[Records from a collection]
# # # # #
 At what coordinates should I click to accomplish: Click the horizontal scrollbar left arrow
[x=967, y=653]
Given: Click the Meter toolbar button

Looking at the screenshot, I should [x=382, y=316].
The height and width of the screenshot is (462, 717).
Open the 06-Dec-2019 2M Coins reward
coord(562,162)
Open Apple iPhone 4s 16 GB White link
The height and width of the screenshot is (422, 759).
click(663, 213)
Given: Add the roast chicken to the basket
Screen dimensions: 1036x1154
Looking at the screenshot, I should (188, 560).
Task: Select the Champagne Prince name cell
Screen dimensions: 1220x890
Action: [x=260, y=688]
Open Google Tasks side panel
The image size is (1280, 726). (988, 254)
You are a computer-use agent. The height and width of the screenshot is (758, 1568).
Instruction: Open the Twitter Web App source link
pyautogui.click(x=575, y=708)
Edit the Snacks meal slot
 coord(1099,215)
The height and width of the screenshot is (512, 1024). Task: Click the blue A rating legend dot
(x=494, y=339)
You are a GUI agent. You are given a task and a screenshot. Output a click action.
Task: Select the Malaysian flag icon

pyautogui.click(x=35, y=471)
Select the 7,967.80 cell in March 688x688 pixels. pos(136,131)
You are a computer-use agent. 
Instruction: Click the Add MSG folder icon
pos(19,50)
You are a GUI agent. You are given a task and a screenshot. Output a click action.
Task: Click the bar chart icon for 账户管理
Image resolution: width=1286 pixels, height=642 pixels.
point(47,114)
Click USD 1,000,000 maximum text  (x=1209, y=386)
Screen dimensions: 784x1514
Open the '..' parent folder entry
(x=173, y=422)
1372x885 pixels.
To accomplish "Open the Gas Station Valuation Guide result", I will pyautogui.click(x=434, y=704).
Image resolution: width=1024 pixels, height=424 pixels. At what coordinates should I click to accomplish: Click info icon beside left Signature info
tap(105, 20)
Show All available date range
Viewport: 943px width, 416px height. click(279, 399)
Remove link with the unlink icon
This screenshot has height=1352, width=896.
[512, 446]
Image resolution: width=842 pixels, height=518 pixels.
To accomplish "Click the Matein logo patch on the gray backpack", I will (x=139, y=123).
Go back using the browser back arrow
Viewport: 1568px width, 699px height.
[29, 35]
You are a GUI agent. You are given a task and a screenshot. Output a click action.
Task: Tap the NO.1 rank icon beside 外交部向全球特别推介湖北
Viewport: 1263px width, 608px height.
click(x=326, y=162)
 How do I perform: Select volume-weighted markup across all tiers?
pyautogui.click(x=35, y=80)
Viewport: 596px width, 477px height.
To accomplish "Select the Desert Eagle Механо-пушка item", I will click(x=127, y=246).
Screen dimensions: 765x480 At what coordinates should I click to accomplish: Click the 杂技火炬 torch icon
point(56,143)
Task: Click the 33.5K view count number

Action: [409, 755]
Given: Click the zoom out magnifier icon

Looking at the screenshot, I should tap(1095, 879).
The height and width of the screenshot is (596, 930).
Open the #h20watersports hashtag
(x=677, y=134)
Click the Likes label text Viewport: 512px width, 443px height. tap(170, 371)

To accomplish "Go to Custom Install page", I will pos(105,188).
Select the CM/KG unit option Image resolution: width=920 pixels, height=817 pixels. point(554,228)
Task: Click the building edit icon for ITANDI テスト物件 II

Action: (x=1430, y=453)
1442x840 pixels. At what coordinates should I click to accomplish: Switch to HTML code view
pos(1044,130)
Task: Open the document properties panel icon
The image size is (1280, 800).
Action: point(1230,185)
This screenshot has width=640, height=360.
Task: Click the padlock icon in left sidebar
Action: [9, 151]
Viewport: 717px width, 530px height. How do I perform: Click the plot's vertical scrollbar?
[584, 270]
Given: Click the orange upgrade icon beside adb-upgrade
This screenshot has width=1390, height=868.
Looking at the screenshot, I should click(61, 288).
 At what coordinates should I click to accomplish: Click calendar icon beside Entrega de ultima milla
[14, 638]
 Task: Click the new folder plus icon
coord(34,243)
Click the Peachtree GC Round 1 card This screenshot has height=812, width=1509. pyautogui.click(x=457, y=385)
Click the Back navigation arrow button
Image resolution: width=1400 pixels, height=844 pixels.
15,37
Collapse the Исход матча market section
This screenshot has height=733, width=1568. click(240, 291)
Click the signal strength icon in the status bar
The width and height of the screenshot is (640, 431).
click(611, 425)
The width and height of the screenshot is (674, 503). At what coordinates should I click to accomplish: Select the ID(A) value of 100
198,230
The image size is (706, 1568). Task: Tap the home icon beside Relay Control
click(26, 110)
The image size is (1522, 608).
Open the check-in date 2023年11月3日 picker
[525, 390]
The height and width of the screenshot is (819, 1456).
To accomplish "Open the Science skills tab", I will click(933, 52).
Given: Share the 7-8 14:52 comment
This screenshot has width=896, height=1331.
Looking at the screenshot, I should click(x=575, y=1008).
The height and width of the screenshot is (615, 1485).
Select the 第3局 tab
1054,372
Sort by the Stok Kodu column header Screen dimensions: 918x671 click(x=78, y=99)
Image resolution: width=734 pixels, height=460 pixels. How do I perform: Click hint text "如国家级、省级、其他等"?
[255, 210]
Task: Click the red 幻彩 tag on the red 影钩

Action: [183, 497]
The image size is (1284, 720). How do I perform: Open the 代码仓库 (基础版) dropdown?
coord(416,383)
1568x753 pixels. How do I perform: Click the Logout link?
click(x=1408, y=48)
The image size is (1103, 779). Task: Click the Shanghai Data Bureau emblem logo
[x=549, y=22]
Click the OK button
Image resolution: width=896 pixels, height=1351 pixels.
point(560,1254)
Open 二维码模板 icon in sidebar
# # # # #
# Task instructions:
Search the entries for the word "cell" and copy every line that holds it.

# The completed task:
Task: Select the Champagne Prince name cell
Select the 7,967.80 cell in March 688x688 pixels. pos(136,131)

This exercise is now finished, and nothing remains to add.